## [Records for this exercise]
::::::
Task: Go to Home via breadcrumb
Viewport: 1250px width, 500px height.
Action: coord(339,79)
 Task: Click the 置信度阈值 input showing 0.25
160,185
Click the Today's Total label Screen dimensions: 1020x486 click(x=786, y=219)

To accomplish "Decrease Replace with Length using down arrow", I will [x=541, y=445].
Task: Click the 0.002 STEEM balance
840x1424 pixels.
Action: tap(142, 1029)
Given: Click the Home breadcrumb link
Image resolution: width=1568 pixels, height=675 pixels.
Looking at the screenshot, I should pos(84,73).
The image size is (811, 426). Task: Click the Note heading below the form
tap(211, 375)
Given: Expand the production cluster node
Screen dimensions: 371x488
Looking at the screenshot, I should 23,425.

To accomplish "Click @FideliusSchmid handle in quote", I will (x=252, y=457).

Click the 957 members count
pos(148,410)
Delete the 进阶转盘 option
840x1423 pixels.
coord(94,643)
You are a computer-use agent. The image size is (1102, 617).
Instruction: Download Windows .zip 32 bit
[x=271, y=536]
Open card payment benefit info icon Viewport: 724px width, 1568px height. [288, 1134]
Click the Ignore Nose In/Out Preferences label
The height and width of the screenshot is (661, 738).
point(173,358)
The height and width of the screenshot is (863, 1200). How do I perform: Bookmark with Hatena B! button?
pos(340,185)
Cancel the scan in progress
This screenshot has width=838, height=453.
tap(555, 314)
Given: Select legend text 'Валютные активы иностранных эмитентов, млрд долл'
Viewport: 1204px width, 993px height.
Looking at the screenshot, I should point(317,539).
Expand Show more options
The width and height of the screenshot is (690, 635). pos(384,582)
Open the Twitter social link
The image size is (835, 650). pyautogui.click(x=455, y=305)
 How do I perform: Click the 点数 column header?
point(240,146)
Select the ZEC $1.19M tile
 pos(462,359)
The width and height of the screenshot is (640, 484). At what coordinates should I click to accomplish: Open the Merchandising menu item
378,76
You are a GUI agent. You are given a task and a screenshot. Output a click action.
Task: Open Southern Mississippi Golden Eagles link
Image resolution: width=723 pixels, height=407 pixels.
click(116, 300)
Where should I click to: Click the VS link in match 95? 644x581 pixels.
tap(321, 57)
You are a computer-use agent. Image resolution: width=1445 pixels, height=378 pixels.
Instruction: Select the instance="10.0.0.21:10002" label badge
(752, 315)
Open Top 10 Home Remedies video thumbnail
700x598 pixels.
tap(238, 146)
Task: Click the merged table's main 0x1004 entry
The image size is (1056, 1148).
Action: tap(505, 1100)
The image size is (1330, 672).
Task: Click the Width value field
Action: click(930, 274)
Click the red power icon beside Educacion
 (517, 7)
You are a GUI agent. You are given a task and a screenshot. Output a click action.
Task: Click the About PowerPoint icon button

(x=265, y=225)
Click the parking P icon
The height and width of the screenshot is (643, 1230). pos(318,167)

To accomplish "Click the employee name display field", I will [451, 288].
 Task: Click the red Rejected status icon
::::::
## [The problem]
Copy exactly the lines from the one with "Task: Click the About PowerPoint icon button" down to the last line of the records above, and leave out everything else.

## [Expected answer]
Task: Click the About PowerPoint icon button

(x=265, y=225)
Click the parking P icon
The height and width of the screenshot is (643, 1230). pos(318,167)

To accomplish "Click the employee name display field", I will [451, 288].
 Task: Click the red Rejected status icon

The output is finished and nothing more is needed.